TASK A -> In the guest blog post about the E. coli outbreak, what is the largest share of people in that state who eat spinach in a given week at that time of year?
TASK B -> Rewrite the guest blog post about the E. coli outbreak from "One of the best" up to and including "Statistics is used.", swapping "Statistical Methods" for "statistical techniques".
TASK C -> Carry on the guest blog post about the E. coli outbreak from its last sentence.

Guest blog post by Vijay Rajan.
One of the best books that I started to read in recent times is "Numbers Rule your World" by Kaiser Fung. The book talks about the use of Statistical Methods used in daily life for decisions to be made that affect living & businesses. The book has numerous case studies where Statistics is used.
One such case study spoke about the Ecoli outbreak epidemic in the US in 2006. Declaration of Epidemics is done by Epidemiologists when the number of cases of a particular disease reported across hospitals is over a predefined threshold in a region at a certain time of the year. This constitutes the detection phase. The harder phase is finding the root cause of the outbreak which can be understood in various steps. Five patients in a hospital who were detected with Ecoli were interviewed for everything that they consumed and where they consumed it in the last week. This varied from both bottled water to beef, meat, veggies, fruits etc. This exercise would present analysts in the Epidemiological department with so much of data. The next step of analysis would involve taking an "intersection" of the common things that at least 3 of the Ecoli infected people consumed which was to discount for omissions made by the infected patients. It was found that many of the folks recall consuming bottled water, spinach, chicken, beef among many other things. This list of minimum-3 intersect was really large. Deeper analysis ruled out bottled water because if it was indeed the cause, the epidemic would have been far worse. Then came the turn for "spinach". A known prior was that at most 5% of people consume spinach in a given week in that state at that time of the year when the epidemic broke out. From the interview of the patients, 4 out of the 5 recall eating spinach. Here comes the formula for Bernoulli's trial.

Stored records ->
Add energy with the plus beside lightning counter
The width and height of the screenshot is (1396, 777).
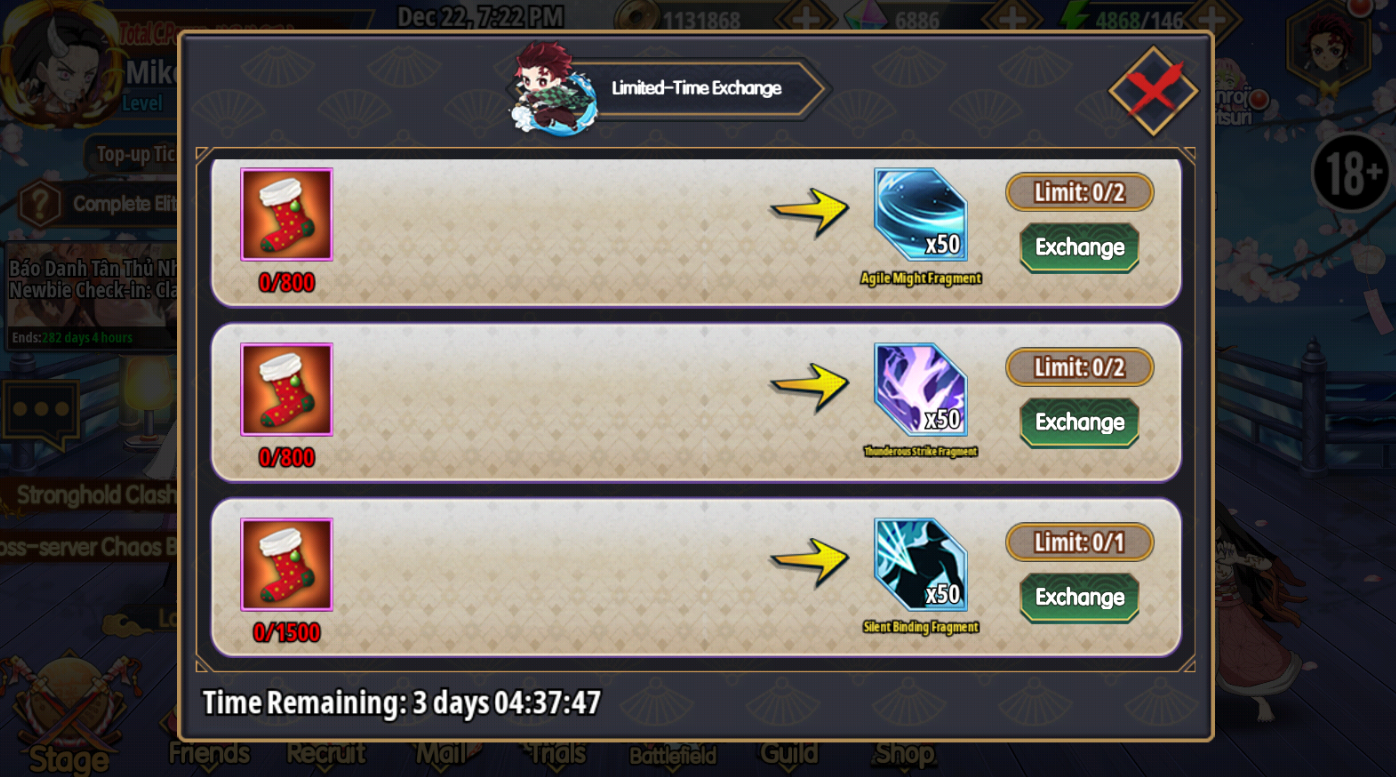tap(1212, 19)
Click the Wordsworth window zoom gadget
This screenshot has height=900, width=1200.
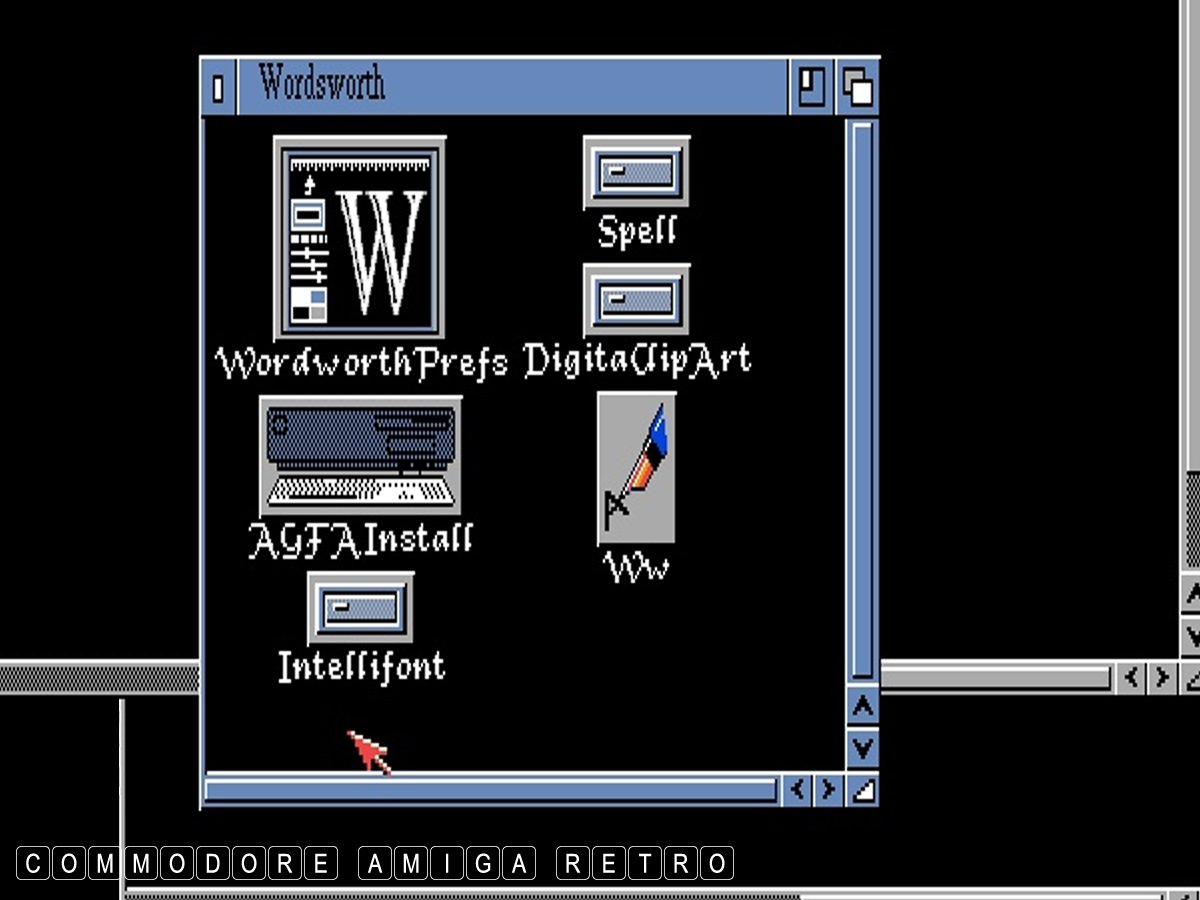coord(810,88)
...
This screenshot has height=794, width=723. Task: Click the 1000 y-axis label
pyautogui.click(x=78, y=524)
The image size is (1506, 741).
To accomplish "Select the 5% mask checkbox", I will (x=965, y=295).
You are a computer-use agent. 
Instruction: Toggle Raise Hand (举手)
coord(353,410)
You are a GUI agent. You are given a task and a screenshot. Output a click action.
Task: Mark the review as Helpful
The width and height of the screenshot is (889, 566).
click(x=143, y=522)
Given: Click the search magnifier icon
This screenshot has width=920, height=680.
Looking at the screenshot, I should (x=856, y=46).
==
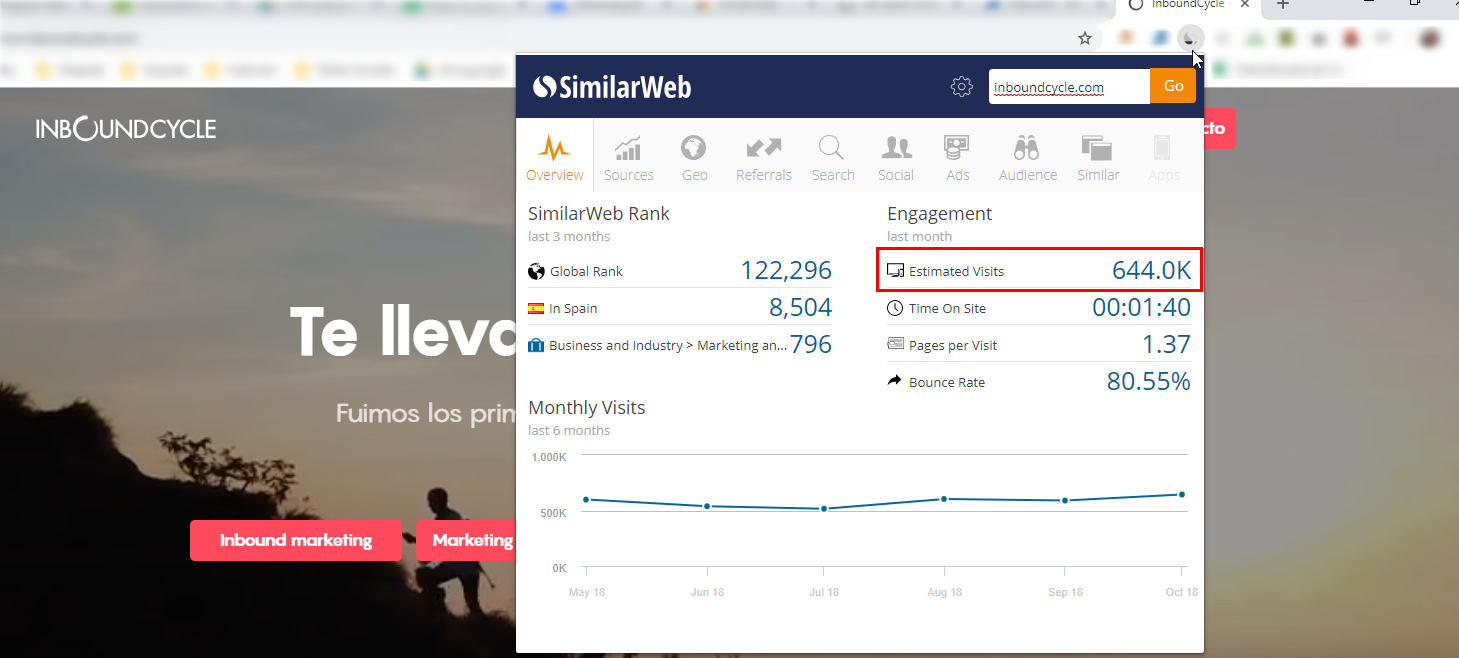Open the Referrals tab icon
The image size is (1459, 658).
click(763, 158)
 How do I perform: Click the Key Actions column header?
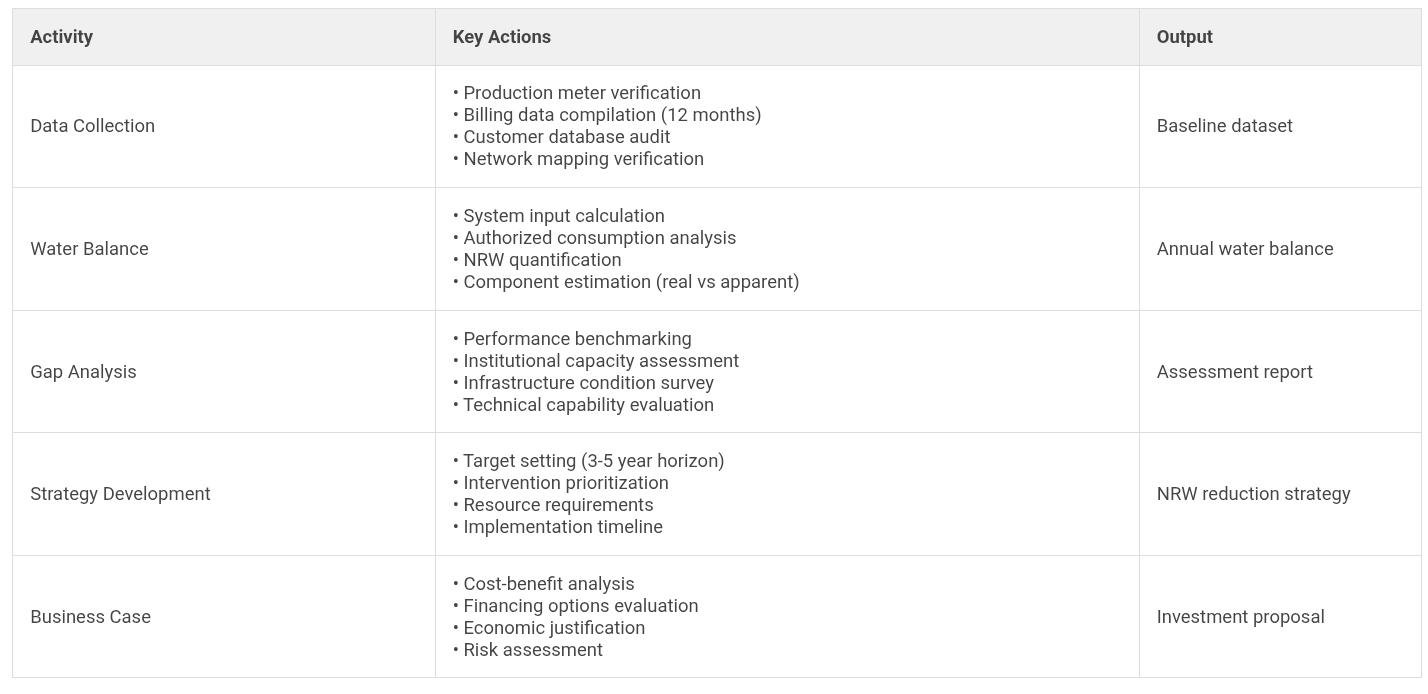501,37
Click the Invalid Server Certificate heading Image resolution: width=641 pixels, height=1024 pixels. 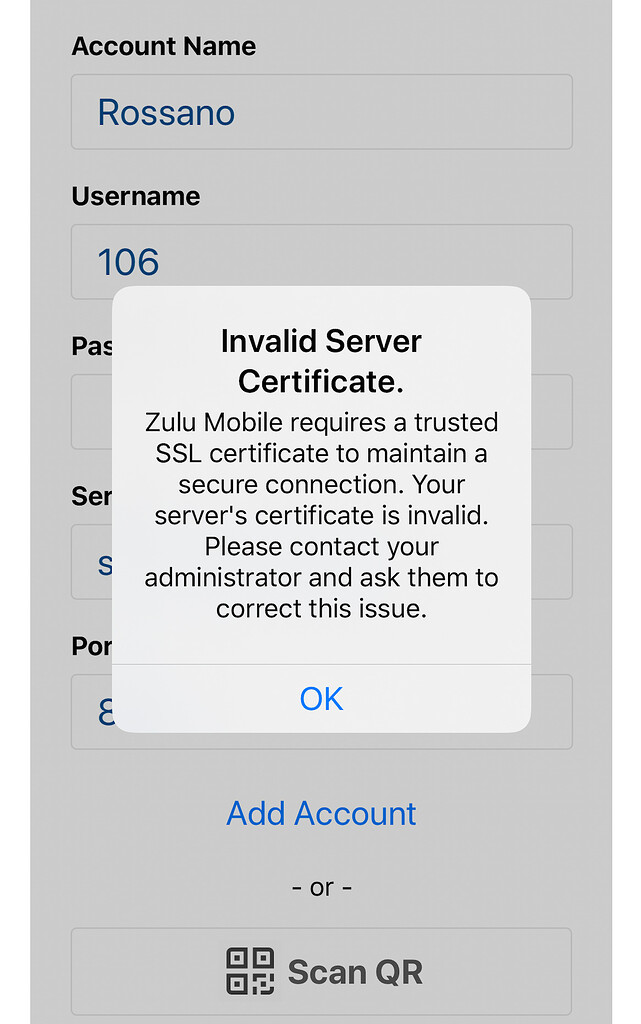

ANSWER AREA A -> At most 5%.

ANSWER AREA B ->
One of the best books that I started to read in recent times is "Numbers Rule your World" by Kaiser Fung. The book talks about the use of statistical techniques used in daily life for decisions to be made that affect living & businesses. The book has numerous case studies where Statistics is used.

ANSWER AREA C ->
Assume spinach was not the culprit, what is the likelihood of finding 4 people out of 5 who eat spinach? This is given by the formula below taken from Wikipedia https://en.wikipedia.org/wiki/Bernoulli_trial
which is [5 chose 4] * (likelihood of a random person who ate spinach)^4 * (likelihood of a random person not eating spinach) ^(5-4)
This ends up being a very small number. So if the assumption that spinach was not a culprit would give such a small likelihood of finding 4 out of 5 folks who ate spinach, it would mean that spinach had a strong chance of being the cause. Epidemiologists got it right and the root cause which ended with lab tests did take it to spinach from a field in California.
The example above is so simple and it awaken's data analysts who are investigating fraud. A close friend who is an ex-colleague of mine is a very able and astute senior data analyst who used Bernoulli's Trials to catch fraud very successfully in a Cab Company. As I write this post, it occurs to me that I am playing the Dr. Watson while he is the Sherlock Holmes of this find.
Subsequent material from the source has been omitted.